Writing codemods to transform your codebase

May 19, 2019

This is the write up of a talk I gave at Paris.js #84. The slides can be found there. And if you prefer a video of me going through this topic, in French, here’s the link.

Codemods

What is a codemod? You execute a script, it checks all the files of your codebase, and if it matches conditions you defined, it’ll update these files.

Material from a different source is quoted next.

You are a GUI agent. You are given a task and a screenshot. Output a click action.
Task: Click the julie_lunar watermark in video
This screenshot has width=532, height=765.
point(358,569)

You can use codemods for a lot of things. Here are a couple of codemods me or teams I belonged to ran:

Porting a test suite from tape to jest
Porting a test suite from Mocha to jest
Removing React higher-order-components using the old proposal syntax for decorators, and replace them with standard hocs
Props renaming on react components
Rewriting the imports of ~150 components from an index.js file to direct imports

You can do a lot of things with codemods. You’ll use them to industrialise refactoring.

Why do we use codemods?

You’ve surely one day decided to change the name of a method, add a parameter somewhere. You’d probably use the search and replace of your IDE, to find all the occurrences of the string you’re looking for. But it doesn’t work for everything. Some might use regexes for that, to handle trickier cases, since they are more powerful. But not everyone’s good at regexes (I’m not), and they still don’t handle all cases. See the following example for instance:

import createUser from 'createUser';

// What we have before running the codemod
createUser({ name: 'Augustin' });

// What we want after running it
createUser({ name: 'Augustin', id: null });

This case is doable with a regex. But have a look at the following example, where the import is renamed. That’s probably not doable with a regex. Or really really complicated. And what if there is actually an id at some of the call-sites? We don’t want to add the id: null to these cases. So the regex gets more and more complicated.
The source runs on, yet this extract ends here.